Pal Speaks by D. Avery
It’s like this Kid: we got jist this one planet thet sustains us. Shush, I ain’t listenin’ ‘bout no Mars. We got jist one. So ever’one’s got ta do their part. Got ta do their part ‘cause we’s all part a the whole. D’ya see, Kid? We’re each a us a part; a piece a it, a component. Not apart. Don’t matter where in the world ya’s at, yer a part a this one world. It’s yer home. It’s yer food an’ shelter. It’s yer Mother.
green and blue Her robes
Love’s elemental colors
we’re threads in Her cloth
Another engaging collection. A very enjoyable read.
Yes, indeed! Thanks, Joanne.
I enjoy the diversity of the weekly compilation. When read all at once a more complete picture of what humans do and should do to preserve our one and only earth comes forth. Thank you everyone for participating.
Thank you, Sue! That’s what compels me to gather our stories. Each of us as writers goes into our own truths and experiences. I think if we were all writing to meet an expectation, or if I was curating according to selection, this collection would not be as profound. But every writer gets to share their voice, thoughts, emotion, culture, genre. I like to think of our weekly collection as literary anthropology. Thank you all for contributing!

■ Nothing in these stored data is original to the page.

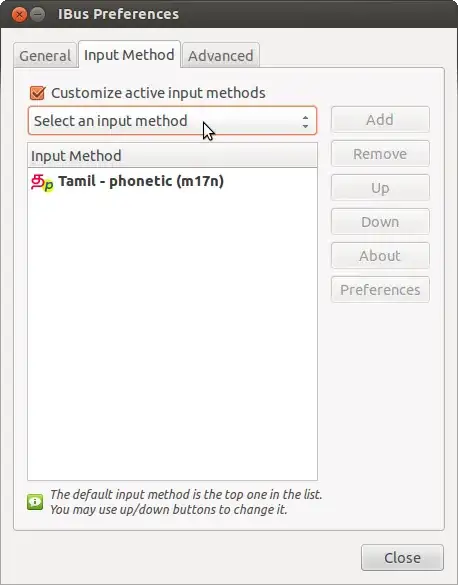Click the Remove button
This screenshot has width=458, height=585.
coord(380,154)
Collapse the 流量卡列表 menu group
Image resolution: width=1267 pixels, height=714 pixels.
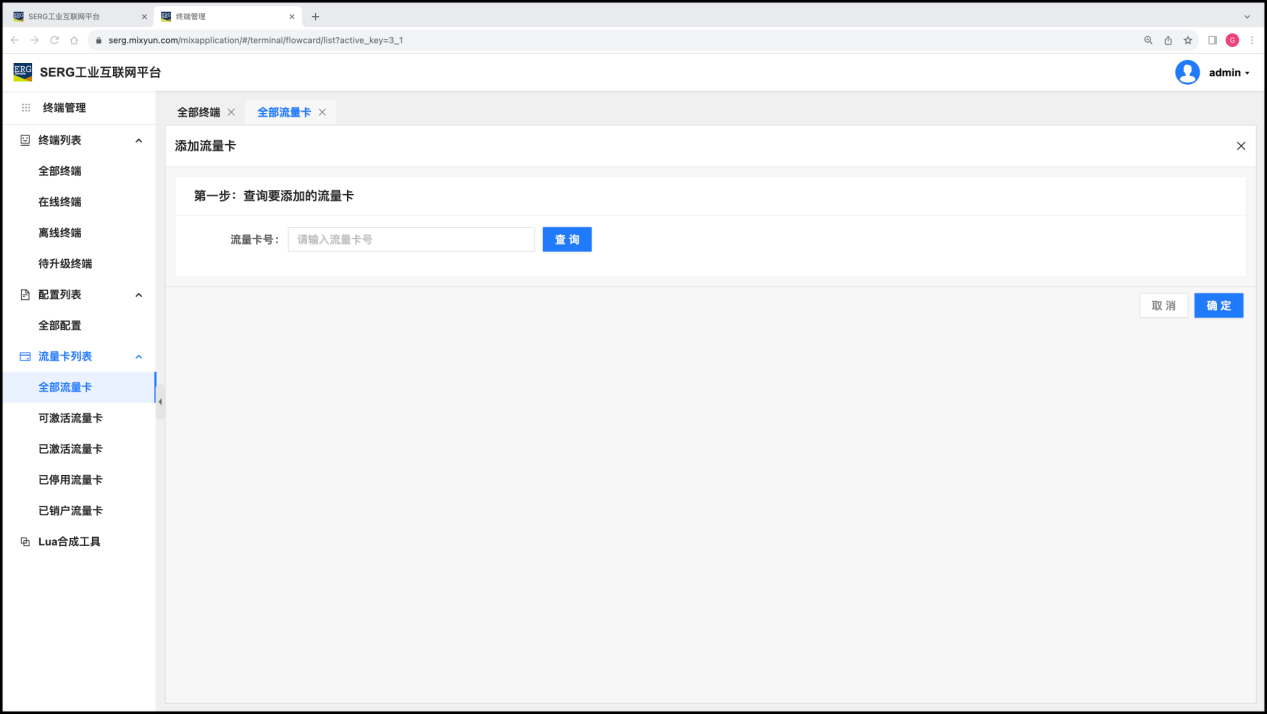(x=139, y=357)
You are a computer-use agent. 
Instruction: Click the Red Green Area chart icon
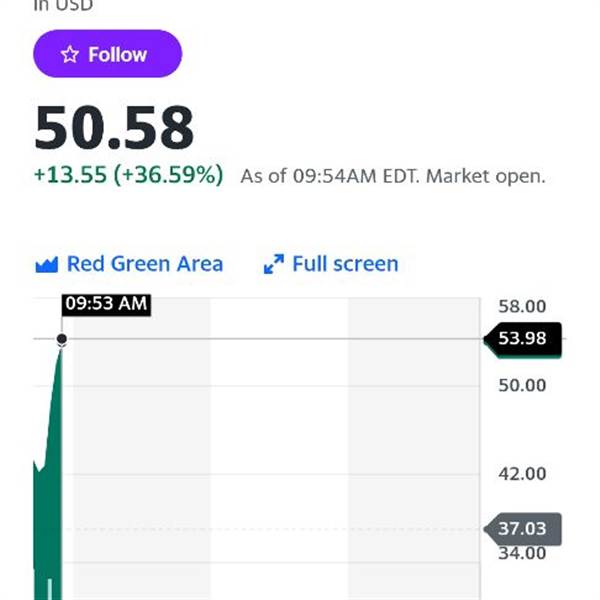[x=46, y=265]
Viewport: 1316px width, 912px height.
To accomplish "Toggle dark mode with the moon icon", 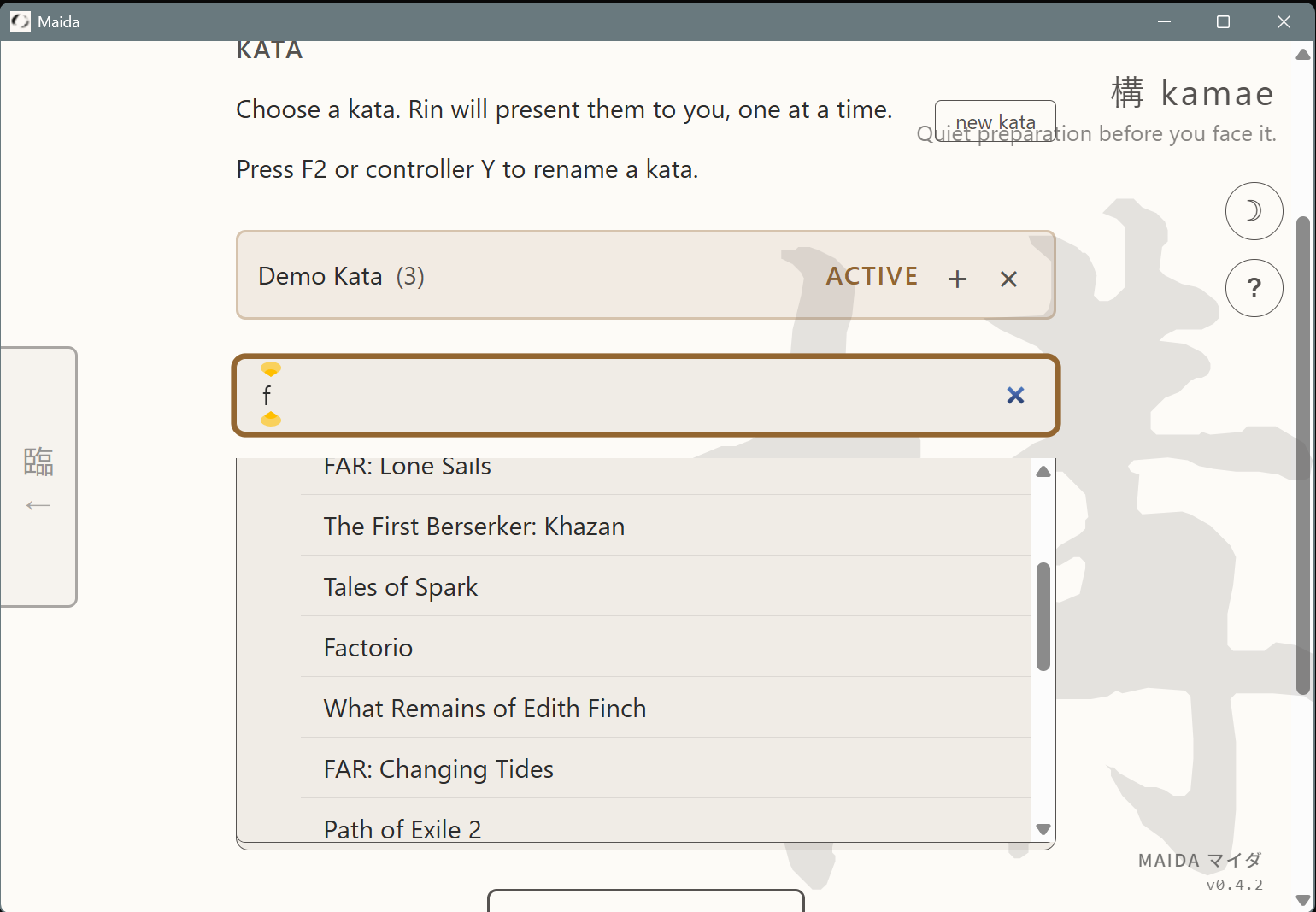I will (x=1254, y=210).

What a lovely read! This nature inspired prompt was excellent Charli. Loved it! <3
Nature pulls us in and we need to find connection there. Thanks, Colleen!
I so agree. <3
You did it again Boss. You prompted some fine stories and presented them beautifully for our reading pleasure. Thanks!
I just gathered the horses! A fine bunch to ride. Thanks for pal-ing around with me!
What a great variety of stories you’ve prompted and compiled. I loved reading them all.
I enjoy the variety, Irene! Thanks for reading them all! I think the collection becomes its own piece of art and it never ceases to amaze me.
I too have enjoyed reading all of these! 😉
Thank you for reading, Robin!
I agree with Pal. It’s just one world and we’re all in it together. Some of us are more together than others but, hopefully, they’ll (we’ll) learn.
What a fabulous collection of stories filled with caring for nature and hope. A very pleasant read. Thank you, everyone.